PROVIDED RECORDS

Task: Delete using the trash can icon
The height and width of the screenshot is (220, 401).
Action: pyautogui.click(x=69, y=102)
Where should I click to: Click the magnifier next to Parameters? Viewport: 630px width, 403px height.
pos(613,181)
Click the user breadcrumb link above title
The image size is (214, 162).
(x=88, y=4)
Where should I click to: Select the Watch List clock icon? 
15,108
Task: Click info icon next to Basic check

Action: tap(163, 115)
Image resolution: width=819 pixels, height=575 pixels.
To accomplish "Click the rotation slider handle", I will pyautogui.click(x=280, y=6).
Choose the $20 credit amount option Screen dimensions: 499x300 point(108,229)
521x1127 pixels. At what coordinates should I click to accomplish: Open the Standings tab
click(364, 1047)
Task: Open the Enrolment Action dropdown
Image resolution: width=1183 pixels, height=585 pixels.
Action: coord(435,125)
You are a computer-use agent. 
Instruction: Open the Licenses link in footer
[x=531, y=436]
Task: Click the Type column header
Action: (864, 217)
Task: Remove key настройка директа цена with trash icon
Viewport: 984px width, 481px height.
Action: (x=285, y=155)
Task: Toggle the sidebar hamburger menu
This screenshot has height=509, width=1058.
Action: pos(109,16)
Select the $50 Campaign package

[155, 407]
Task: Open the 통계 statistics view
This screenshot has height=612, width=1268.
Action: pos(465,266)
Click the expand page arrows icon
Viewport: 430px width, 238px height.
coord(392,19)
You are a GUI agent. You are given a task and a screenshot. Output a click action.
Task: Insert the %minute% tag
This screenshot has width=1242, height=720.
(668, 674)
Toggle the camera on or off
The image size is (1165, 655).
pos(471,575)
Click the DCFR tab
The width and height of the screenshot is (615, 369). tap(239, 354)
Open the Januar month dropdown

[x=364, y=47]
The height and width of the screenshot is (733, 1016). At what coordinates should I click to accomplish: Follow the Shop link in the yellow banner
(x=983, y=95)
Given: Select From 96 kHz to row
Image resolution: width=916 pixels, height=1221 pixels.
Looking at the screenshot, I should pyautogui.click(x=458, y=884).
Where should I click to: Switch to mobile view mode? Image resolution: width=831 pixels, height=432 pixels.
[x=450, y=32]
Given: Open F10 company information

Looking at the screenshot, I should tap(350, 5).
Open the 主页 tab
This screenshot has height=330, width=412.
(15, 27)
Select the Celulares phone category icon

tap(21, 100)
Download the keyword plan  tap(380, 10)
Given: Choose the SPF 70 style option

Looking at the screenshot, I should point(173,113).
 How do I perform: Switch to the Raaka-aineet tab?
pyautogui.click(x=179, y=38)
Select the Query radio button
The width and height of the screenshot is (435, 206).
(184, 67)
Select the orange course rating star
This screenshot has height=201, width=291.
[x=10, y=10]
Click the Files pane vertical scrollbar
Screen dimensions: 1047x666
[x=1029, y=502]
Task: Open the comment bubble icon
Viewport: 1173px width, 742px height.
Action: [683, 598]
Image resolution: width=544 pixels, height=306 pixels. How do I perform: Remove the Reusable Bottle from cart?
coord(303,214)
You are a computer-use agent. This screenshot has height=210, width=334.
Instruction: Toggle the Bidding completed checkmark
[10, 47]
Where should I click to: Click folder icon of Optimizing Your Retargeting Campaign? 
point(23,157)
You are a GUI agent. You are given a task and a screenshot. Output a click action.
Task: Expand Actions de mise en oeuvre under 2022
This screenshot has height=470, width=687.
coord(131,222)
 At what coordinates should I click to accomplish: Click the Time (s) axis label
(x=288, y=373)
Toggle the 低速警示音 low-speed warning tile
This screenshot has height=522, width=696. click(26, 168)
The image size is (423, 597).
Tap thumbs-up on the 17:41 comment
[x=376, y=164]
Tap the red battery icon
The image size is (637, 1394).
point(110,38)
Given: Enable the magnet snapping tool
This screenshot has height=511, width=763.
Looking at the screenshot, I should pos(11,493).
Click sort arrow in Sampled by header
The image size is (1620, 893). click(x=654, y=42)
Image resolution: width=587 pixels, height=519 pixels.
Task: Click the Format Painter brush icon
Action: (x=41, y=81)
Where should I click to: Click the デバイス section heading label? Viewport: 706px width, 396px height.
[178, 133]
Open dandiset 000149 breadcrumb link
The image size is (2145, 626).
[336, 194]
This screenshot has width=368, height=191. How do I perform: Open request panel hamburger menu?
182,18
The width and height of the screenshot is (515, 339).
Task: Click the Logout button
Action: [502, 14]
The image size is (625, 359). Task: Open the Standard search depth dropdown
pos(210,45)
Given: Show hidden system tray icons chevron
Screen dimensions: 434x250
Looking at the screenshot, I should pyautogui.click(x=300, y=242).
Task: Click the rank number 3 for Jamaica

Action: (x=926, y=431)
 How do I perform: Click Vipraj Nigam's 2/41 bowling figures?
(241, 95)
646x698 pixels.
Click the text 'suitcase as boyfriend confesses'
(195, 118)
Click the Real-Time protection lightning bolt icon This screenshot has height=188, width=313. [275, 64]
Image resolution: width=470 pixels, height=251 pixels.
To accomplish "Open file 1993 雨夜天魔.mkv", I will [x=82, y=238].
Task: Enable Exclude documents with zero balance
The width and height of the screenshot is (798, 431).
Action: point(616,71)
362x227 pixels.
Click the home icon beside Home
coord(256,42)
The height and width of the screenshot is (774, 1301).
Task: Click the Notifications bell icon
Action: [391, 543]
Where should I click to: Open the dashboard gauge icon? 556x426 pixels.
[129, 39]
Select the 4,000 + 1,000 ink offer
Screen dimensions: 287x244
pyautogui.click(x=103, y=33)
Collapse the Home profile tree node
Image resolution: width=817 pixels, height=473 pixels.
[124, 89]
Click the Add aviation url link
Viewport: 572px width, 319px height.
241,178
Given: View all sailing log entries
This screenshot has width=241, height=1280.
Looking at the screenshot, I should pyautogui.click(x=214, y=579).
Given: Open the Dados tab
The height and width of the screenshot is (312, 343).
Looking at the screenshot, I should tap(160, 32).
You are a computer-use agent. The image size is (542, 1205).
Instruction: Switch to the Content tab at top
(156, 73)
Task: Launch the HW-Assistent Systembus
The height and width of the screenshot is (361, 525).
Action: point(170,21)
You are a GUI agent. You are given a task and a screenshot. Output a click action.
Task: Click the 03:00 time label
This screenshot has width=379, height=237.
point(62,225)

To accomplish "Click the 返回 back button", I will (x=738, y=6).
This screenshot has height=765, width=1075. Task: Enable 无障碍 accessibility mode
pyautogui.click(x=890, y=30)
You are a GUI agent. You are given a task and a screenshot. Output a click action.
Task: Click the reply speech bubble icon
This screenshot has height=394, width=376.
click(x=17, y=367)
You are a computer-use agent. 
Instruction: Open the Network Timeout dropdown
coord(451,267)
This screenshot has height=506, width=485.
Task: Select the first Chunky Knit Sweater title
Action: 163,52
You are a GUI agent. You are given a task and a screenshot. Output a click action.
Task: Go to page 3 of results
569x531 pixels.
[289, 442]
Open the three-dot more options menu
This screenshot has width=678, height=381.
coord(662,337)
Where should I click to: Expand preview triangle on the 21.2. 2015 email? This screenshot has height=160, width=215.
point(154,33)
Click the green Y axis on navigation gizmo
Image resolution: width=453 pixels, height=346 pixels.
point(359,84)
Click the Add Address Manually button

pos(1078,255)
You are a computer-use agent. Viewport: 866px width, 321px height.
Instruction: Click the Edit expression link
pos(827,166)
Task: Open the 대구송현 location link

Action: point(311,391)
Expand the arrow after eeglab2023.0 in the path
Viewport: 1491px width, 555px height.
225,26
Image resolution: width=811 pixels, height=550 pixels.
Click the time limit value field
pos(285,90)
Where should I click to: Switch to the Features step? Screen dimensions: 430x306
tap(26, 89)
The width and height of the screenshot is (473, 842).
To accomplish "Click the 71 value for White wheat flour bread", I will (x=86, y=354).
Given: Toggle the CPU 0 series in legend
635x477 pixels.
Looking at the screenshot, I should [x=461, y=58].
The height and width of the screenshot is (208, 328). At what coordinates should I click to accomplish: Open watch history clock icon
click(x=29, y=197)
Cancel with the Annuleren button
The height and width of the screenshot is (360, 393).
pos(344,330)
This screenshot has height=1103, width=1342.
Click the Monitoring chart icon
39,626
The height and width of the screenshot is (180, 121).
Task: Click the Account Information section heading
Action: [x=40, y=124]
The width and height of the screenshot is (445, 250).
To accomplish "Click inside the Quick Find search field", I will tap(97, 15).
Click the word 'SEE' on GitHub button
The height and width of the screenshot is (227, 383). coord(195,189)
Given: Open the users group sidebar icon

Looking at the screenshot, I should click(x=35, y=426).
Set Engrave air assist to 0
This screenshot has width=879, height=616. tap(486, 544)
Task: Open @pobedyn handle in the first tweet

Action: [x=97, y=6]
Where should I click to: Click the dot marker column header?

YOUR TASK
The exact lines of the material above starting at the one that contains "Given: View all sailing log entries" and ending at the one that contains "Task: Click the reply speech bubble icon" are what to retype; leave out everything else.

YOUR RESPONSE
Given: View all sailing log entries
This screenshot has width=241, height=1280.
Looking at the screenshot, I should pyautogui.click(x=214, y=579).
Given: Open the Dados tab
The height and width of the screenshot is (312, 343).
Looking at the screenshot, I should tap(160, 32).
You are a computer-use agent. The image size is (542, 1205).
Instruction: Switch to the Content tab at top
(156, 73)
Task: Launch the HW-Assistent Systembus
The height and width of the screenshot is (361, 525).
Action: point(170,21)
You are a GUI agent. You are given a task and a screenshot. Output a click action.
Task: Click the 03:00 time label
This screenshot has width=379, height=237.
point(62,225)

To accomplish "Click the 返回 back button", I will (x=738, y=6).
This screenshot has height=765, width=1075. Task: Enable 无障碍 accessibility mode
pyautogui.click(x=890, y=30)
You are a GUI agent. You are given a task and a screenshot. Output a click action.
Task: Click the reply speech bubble icon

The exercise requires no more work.